I did teach a mini-course on military innovation once at the National Defense University. Actually, I designed that course. My dissertation was partly in the field, so I declare myself qualified. Steve Blank himself even provided some helpful insights for the course, over coffee one morning at the Pentagon City Ritz Carlton, to my college commandant, my dean, and myself. But I would still take their course, as it looks like great stuff.
However, I do have two quibbles. It's a minor grievance that I find shopworn their reliance on the "2+3" trope. That's the notion in declared policy that the US faces threats from not just China and Russia, but Iran, North Korea, and a wide range of insolent guerrillas. Really, anything but China is a lesser problem by far. But more importantly, I note how Blank & Felter write that
The course offers students the insight that for hundreds of years, innovation in military systems has followed a repeatable pattern: technology innovation → new weapons → experimentation with new weapons/operational concepts → pushback from incumbents → first use of new operational concepts.
That's a pretty good model for describing innovation in military systems, if systems means technological systems. Not all military innovation, however, starts with new technology. Consider that between 1690 and 1830, warfare worldwide experienced almost no technological change. Between the ring bayonet and the railroad, pretty much the same weapons ruled, on land and at sea: mostly smoothbore black-powder bronze guns, well-trained horses, sail-powered wooden ships, and legendarily iron men.
But consider also that the Nine Years War (1688–1697), or what we call King William's War in the United States, looked nothing like the Napoleonic Wars (1803–1815), or what we experienced as the War of 1812 in North America. The difference wasn't technological; it was economic, organizational, and social. What Frederick the Great and Buonaparte achieved on the battlefield were not the product of technological advances, but administrative acumen. It's thus worth asking what organizational reforms, quite apart from changes in technology, could achieve better military performance for the United States and its allies. Is the formation of the US Space Force one of those? What should we make of Ash Carter's remarkable observation that our rank structure is "an artifact of [those] Napoleonic Wars"? If our human resources policy really is stuck in the industrial age, how can we do better? If you expect "pushback from incumbents" after technological change, note that this is what leads to the really serious fights.
Perhaps that's why the course is listed in management and policy. I favor that. After all, that's where I did my graduate work, and where I teach today!

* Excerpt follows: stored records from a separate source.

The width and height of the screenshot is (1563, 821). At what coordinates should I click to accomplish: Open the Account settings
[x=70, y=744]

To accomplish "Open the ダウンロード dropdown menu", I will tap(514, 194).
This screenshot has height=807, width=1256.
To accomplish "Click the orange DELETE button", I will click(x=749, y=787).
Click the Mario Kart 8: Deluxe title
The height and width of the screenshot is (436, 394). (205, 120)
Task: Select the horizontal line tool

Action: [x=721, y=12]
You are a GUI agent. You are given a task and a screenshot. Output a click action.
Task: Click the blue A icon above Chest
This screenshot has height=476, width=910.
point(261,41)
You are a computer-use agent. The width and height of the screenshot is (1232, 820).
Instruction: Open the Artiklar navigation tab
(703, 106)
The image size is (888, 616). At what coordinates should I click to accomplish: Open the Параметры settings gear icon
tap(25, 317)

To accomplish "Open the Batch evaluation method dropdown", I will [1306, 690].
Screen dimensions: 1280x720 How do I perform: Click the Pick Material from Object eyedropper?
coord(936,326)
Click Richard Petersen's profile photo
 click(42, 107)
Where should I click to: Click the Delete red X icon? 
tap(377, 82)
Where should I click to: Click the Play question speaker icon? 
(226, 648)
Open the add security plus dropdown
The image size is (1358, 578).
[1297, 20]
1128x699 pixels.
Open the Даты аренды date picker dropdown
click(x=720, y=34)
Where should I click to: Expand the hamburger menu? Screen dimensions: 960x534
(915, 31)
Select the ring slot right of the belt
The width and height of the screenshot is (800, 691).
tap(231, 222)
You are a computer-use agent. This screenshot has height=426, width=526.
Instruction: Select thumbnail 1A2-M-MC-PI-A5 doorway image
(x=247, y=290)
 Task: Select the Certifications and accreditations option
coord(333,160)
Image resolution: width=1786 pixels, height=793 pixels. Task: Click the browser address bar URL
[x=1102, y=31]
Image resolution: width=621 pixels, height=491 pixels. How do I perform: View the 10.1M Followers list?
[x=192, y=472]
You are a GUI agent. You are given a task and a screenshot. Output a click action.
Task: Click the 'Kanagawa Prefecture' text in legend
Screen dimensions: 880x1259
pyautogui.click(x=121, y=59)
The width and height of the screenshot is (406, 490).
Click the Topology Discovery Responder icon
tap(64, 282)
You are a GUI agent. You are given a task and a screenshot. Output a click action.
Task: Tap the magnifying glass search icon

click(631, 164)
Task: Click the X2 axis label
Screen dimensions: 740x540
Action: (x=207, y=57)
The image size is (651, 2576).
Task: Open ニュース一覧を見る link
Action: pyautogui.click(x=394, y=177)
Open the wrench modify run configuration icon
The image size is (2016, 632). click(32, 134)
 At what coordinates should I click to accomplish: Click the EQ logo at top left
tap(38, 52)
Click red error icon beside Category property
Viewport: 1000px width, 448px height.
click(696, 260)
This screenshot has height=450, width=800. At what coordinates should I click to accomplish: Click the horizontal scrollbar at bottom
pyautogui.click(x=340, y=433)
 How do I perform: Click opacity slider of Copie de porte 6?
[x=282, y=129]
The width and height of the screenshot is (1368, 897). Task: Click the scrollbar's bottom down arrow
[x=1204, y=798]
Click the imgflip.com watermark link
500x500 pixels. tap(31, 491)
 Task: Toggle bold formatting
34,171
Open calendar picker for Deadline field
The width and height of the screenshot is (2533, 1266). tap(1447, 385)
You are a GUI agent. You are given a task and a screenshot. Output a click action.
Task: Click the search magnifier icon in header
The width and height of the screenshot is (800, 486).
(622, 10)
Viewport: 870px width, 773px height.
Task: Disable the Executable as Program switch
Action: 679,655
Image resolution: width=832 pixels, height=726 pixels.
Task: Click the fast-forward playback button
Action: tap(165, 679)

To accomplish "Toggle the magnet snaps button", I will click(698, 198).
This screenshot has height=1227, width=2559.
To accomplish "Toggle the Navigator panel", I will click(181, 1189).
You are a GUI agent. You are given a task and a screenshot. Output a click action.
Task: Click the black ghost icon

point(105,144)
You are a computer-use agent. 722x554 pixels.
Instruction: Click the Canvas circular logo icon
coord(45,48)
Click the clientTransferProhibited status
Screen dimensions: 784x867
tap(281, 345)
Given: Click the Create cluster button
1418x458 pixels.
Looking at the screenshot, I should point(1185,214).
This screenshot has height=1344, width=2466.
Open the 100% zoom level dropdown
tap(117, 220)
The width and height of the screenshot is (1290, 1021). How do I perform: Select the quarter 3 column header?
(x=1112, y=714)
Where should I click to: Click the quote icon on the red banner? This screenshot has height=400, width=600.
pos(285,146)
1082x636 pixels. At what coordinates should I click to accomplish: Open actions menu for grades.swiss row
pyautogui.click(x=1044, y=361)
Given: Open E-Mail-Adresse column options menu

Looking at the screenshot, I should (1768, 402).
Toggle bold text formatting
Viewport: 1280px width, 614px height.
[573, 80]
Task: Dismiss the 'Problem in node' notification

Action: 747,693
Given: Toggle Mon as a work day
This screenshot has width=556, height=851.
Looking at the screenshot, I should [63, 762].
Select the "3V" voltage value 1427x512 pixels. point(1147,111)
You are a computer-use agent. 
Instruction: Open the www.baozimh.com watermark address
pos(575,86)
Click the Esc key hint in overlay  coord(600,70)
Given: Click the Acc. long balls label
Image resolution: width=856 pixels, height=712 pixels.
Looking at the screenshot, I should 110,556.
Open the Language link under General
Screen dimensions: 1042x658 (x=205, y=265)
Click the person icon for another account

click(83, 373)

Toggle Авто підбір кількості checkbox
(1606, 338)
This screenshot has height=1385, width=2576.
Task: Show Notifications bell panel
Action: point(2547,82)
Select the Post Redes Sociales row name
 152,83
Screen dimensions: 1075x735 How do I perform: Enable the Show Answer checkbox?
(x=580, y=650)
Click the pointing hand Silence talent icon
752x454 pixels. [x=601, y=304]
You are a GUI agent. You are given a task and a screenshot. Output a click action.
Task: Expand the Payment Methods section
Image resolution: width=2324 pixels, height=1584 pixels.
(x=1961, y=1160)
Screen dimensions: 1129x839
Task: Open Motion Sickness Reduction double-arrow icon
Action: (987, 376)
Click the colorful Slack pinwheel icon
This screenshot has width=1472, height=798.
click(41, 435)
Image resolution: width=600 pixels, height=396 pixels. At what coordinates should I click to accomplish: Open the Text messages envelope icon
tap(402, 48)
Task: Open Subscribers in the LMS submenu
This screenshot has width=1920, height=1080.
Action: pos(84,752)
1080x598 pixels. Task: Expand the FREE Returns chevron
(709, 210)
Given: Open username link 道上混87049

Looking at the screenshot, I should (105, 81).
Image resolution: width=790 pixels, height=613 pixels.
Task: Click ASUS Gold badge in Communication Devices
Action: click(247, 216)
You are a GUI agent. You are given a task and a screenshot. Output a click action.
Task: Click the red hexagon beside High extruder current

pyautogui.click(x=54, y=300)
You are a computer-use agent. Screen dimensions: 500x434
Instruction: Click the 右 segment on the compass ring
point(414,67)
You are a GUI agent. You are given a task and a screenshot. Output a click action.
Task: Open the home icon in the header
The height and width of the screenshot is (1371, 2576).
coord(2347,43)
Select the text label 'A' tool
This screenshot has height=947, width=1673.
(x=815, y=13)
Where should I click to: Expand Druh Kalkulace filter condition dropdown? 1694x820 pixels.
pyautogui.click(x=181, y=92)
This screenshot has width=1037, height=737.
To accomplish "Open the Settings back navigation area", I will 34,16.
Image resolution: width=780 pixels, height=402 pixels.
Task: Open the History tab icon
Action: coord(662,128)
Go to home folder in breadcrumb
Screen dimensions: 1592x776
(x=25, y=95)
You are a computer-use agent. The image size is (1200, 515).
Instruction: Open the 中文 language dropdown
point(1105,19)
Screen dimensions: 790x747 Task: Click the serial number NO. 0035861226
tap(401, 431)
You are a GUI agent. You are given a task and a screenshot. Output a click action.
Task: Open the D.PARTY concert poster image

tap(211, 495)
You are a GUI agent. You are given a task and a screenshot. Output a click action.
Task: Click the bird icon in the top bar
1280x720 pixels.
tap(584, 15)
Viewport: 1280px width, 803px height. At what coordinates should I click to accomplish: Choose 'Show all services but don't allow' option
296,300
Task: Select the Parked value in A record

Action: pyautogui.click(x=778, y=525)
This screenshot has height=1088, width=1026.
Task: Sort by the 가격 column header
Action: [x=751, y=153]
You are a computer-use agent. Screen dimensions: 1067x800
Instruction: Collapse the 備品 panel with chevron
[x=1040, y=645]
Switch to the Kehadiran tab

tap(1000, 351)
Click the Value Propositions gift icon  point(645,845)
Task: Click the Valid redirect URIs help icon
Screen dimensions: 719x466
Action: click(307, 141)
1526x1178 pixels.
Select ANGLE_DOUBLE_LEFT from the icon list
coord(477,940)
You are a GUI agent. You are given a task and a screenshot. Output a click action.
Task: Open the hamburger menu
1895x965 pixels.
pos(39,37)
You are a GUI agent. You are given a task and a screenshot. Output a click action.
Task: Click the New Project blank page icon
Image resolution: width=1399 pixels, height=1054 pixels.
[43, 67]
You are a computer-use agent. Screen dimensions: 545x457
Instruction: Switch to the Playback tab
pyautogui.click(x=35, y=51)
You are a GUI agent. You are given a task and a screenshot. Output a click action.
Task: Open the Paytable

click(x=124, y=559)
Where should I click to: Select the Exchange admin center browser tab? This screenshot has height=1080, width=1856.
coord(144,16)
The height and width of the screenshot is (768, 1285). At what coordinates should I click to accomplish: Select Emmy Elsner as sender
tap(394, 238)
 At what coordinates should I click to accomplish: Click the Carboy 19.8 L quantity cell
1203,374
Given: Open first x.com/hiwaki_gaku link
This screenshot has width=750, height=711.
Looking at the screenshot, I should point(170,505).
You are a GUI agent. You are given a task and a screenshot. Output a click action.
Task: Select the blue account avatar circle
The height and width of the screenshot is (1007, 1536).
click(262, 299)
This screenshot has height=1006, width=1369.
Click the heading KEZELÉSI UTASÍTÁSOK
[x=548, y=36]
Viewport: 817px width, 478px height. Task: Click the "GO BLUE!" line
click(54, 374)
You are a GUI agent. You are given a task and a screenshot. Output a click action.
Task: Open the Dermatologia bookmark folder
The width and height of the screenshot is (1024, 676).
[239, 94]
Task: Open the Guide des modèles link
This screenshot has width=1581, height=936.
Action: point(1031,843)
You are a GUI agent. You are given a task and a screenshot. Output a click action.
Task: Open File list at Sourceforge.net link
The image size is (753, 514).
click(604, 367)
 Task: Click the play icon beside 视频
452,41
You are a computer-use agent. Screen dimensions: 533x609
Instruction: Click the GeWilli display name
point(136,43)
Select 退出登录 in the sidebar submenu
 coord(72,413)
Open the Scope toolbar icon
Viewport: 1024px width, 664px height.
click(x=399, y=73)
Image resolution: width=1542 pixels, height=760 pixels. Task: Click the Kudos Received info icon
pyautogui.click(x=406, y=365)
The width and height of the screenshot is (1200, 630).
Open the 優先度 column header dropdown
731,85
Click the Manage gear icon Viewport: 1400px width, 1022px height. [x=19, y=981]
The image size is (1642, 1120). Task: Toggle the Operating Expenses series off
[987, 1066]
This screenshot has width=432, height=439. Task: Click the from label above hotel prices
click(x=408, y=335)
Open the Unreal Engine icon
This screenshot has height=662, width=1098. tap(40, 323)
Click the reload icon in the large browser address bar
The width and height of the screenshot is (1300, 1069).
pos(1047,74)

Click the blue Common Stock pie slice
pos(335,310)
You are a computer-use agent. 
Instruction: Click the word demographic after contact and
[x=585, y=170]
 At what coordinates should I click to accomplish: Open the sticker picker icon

James Hasik is a senior fellow in the Center for Government Contracting at George Mason University, and a senior fellow in the Scowcroft Center on Strategy and Security at the Atlantic Council.
The late Dr. Rias van Wyk, my professor and friend, would have another take. He suggests there actually exists an emerging academic discipline of Technology capital T. Consider we have the field of chemistry with a fundamental framework the periodic table. Freshmen in college take Macro Economics also with fundamental frameworks of thought around which that academic discipline is organized. Yet noone take "Macro Technology" courses in college because Technology is not viewed as an academic field of study. Technologies always come to us as "tree", never as "forest".
He provided formal definitions that may more comprehensively account for what you describe. Technology is defined as "Created competence as seen in device, process and acquired human skill." This is more akin to the "software" definition of macro economics, not the "hardware" framework of chemistry. Corollary: a technological entity must have Device, process and acquired human skill. Finally his "periodic table" equivalent would categorize every technological entity by function in a nine cell grid of Matter, Energy, information on one axis, and Processing, Storing, Transporting on the other axis.
With a fundamental framework for all technology wisdom materializes where insight was previously lacking, just as a high school student can apprehend difficult ideas in chemistry because of God's elegant framework in nature. Without a fundamental framework only brilliant people can innovate and discover. With a framework insight is more available.